**Ваша задача**
Перепишите все строки ниже в виде нумерованного списка, пропустив пустые строки. Изображения в ответ не включайте.

**Фрагмент данных**
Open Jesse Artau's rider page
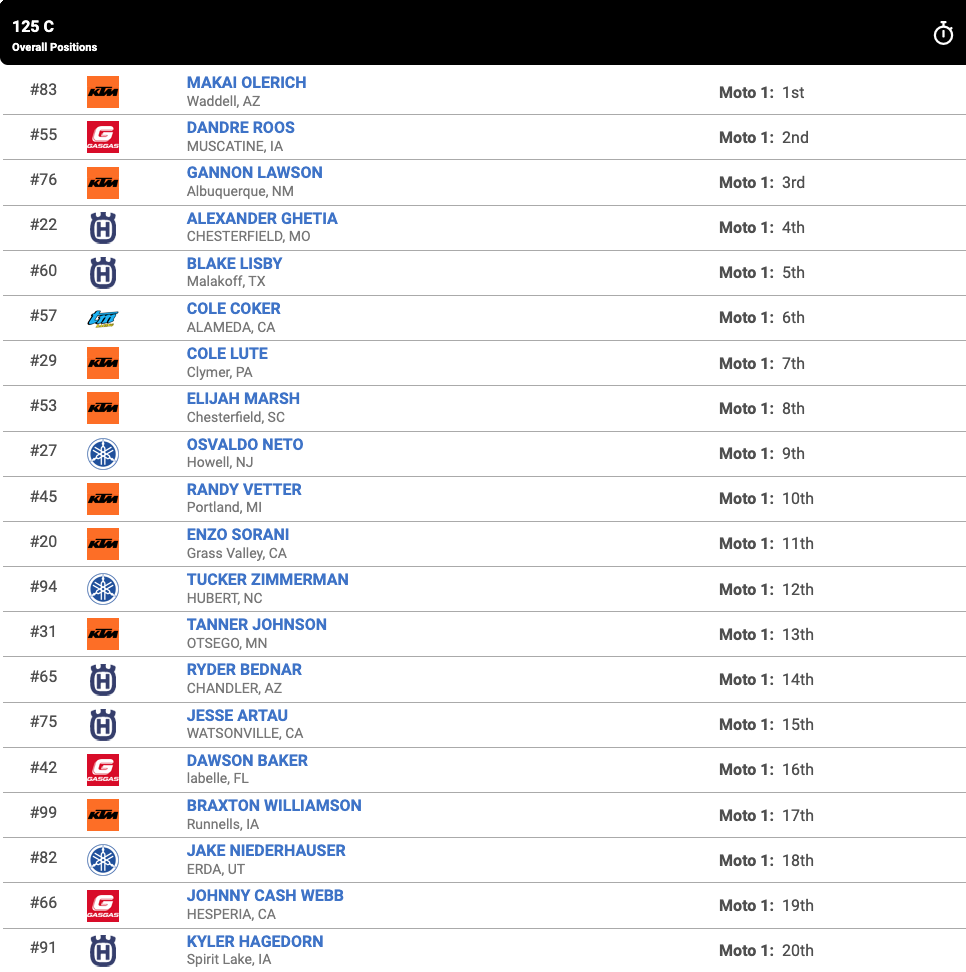The width and height of the screenshot is (966, 972). (237, 715)
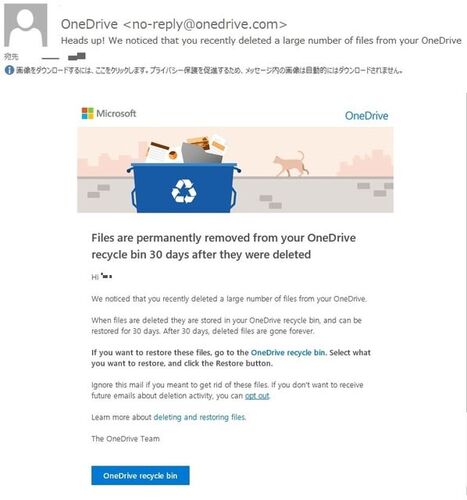Click the download images privacy notice bar

pyautogui.click(x=204, y=70)
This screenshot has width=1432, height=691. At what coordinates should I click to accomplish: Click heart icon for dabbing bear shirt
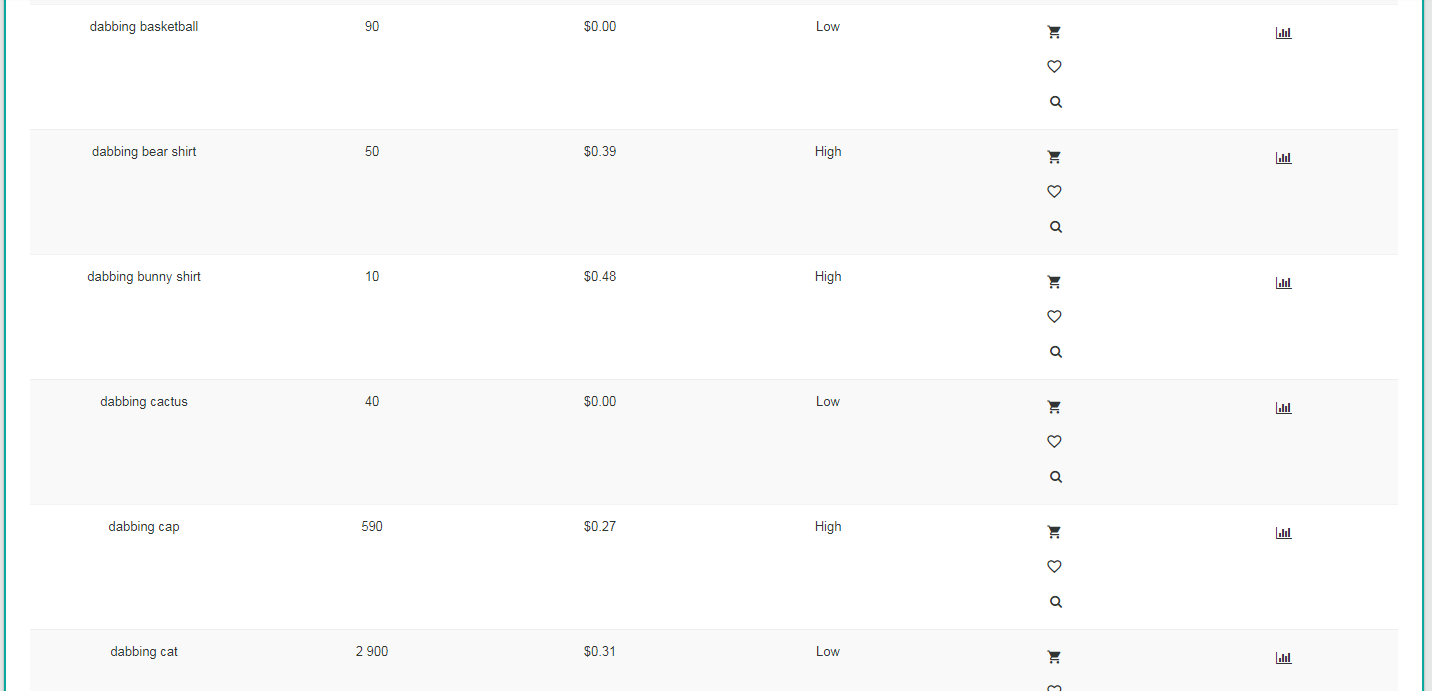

**Ожидаемый ответ**
1. Open Jesse Artau's rider page
2. The width and height of the screenshot is (966, 972). (237, 715)
3. Click the download images privacy notice bar
4. pyautogui.click(x=204, y=70)
5. This screenshot has width=1432, height=691. At what coordinates should I click to accomplish: Click heart icon for dabbing bear shirt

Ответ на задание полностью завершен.